[Data extracted from a collection]
---

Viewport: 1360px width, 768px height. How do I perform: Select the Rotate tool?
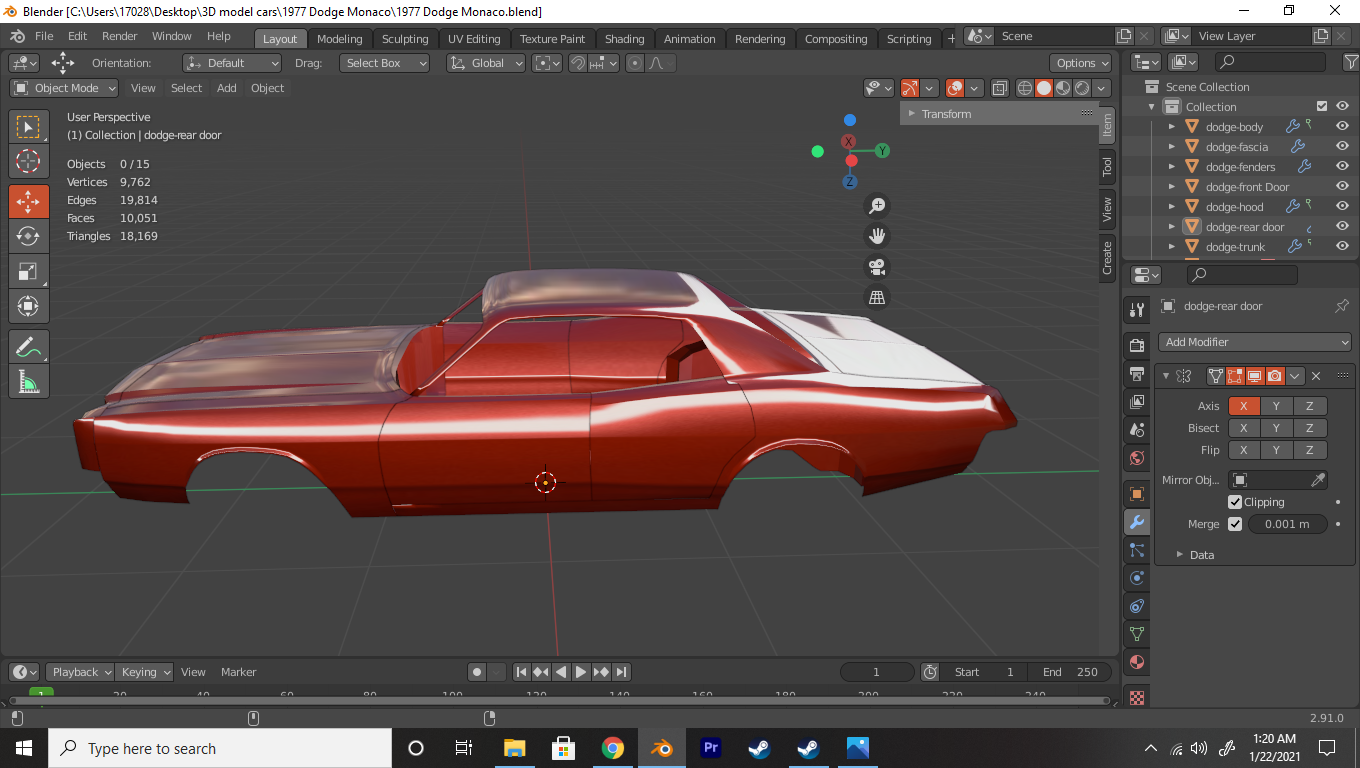[x=28, y=236]
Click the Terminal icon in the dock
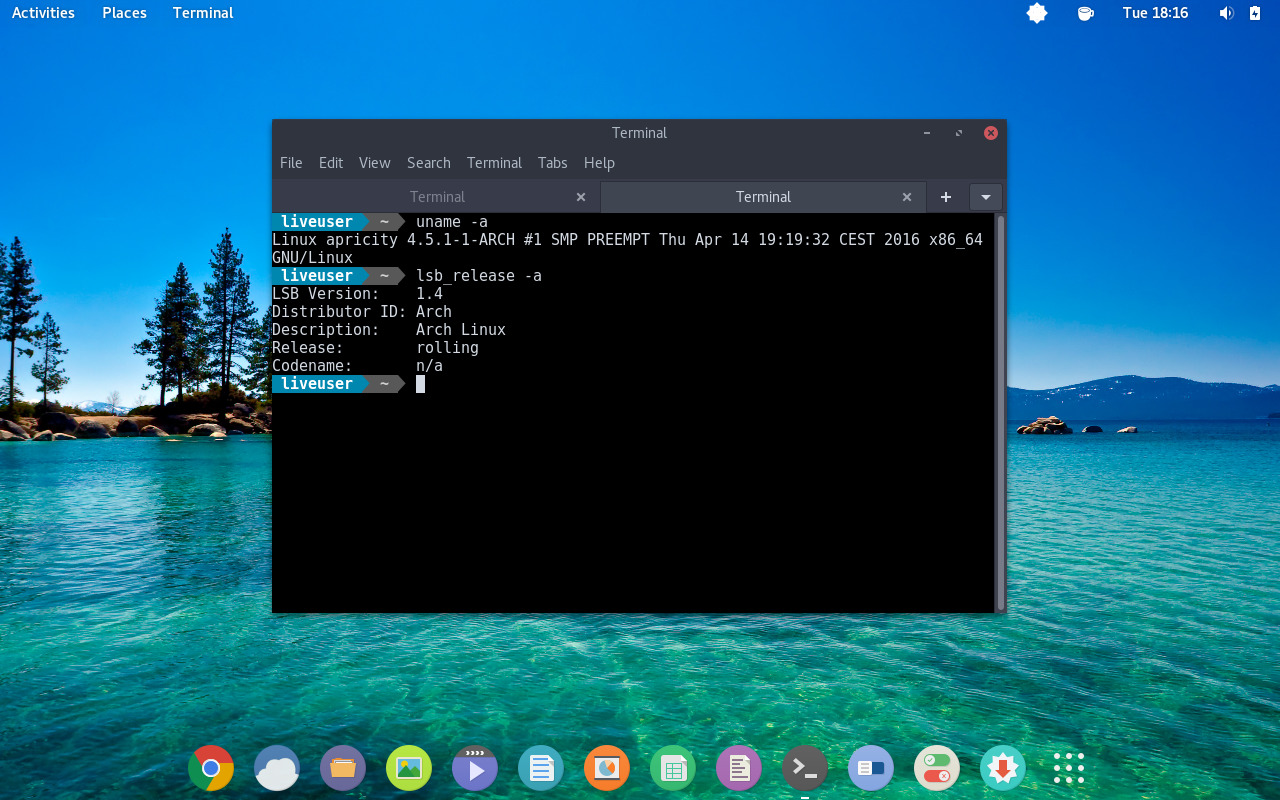The width and height of the screenshot is (1280, 800). (805, 768)
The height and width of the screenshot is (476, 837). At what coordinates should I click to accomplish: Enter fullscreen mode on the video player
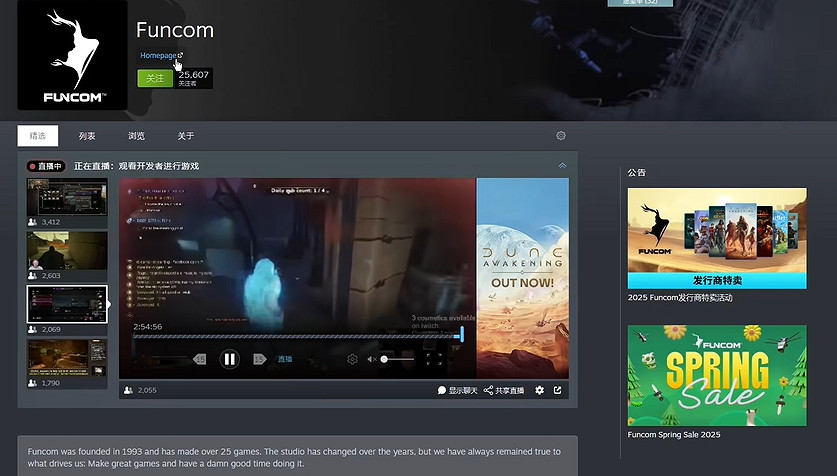pos(433,358)
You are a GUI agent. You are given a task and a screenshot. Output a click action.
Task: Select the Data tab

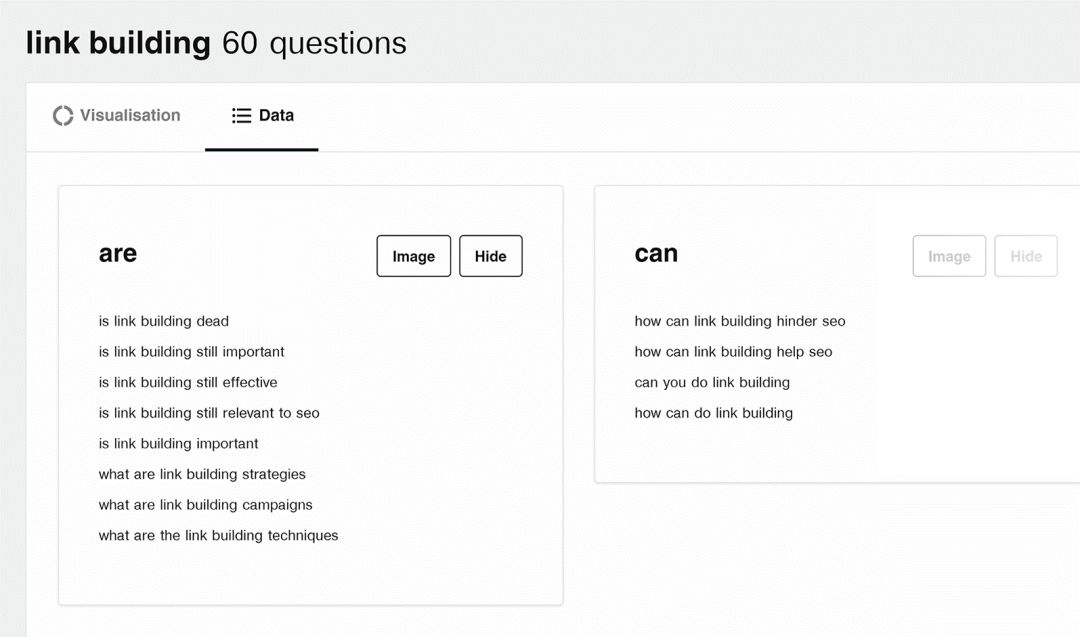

---

EXERCISE DIRECTIONS:
The entries above, every one of them, should be retyped exactly, with no pictures carried over.

RESULT OF THE TASK:
Viewport: 1360px width, 768px height. How do I perform: Select the Rotate tool?
[x=28, y=236]
Click the Terminal icon in the dock
The width and height of the screenshot is (1280, 800). (805, 768)
The height and width of the screenshot is (476, 837). At what coordinates should I click to accomplish: Enter fullscreen mode on the video player
pos(433,358)
You are a GUI agent. You are given a task and a screenshot. Output a click action.
Task: Select the Data tab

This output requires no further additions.